И в душе Аугусто слились воедино тоска по коню и родным горам, гнетущая тьма, усталость. А в сокровенной глубине сердца, затмевая все, сияла Маргича. Ноги по колено погружались в жидкую грязь. Один из индейцев носильщиков закричал: «Здесь глубоко!» Каучеро старались прижиматься к стволам на обочине тропы. Аугусто видел плохо. Он только слышал голоса. «Двигайтесь вперед!» И люди шли дальше, порой утопая в трясине по пояс. Носильщики, согнувшиеся под тяжестью тюков, были все в грязи. Те, кто нес карабины, держали их над головой. По обеим сторонам тропы, в неясном свете, пробивавшемся сквозь свод ветвей, чавкало болото. Когда топь опять стала только по колено, дон Ренато сказал:
— Говорят, в этой трясине, которую мы сейчас прошли, есть два каймана-людоеда. Я их, правду сказать, никогда не видел…
— Придумают тоже, кайманы-людоеды! — проворчал один из каучеро.
— А что такое кайман-людоед? — спросил Аугусто.
— Это который однажды отведал человечины, и она ему так понравилась, что он ничего другого есть не желает…
Да, они в сельве. С каждым шагом становилось все темнее. Над лесной мглою нависала настоящая ночь. Ветер гудел в вышине, раскачивая кроны и сотрясая стволы. На головы и плечи сыпался редкий и легкий лиственный дождь.
Вскоре путники остановились на ночлег у какой-то речки. Малиновый закат еще сиял над сельвой. Пока люди смывали с себя грязь, тьма заволокла небо, и на нем задрожали огромные низкие звезды.
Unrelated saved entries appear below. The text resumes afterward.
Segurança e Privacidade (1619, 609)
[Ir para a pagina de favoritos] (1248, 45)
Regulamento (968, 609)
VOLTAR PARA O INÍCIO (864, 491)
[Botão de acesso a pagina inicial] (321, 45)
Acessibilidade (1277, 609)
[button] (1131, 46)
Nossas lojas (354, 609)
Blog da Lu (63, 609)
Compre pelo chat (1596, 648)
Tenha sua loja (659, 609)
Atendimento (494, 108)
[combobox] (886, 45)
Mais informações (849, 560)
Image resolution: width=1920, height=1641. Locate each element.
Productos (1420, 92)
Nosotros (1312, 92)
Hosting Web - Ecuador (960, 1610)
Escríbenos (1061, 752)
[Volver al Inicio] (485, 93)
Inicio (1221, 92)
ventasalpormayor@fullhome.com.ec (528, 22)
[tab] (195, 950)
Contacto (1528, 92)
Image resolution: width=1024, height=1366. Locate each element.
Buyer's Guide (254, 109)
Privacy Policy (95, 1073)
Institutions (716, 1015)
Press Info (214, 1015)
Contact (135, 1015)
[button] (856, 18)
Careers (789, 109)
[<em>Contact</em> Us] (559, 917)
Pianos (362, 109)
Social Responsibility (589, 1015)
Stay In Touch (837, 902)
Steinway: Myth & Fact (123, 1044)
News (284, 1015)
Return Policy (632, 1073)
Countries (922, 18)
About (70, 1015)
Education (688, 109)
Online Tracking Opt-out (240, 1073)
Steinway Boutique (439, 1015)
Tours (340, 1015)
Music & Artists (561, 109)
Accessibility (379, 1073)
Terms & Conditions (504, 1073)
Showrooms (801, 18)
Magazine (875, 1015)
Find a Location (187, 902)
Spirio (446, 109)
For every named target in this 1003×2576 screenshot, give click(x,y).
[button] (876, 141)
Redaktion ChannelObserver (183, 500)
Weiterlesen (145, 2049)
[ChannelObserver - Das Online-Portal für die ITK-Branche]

Каучеро — теперь мы будем причислять к ним Аугусто Маки и прочих, нанявшихся на работу, — сели ужинать у костра, а у самой воды расположились молчаливые и невеселые индейцы носильщики. На одних были серые рубахи, на других — лишь набедренные повязки. При свете костра на их бронзовых торсах можно было различить ссадины от веревок и пряжек. Раны гноились, и от всего тела шла вонь, как от потного мула.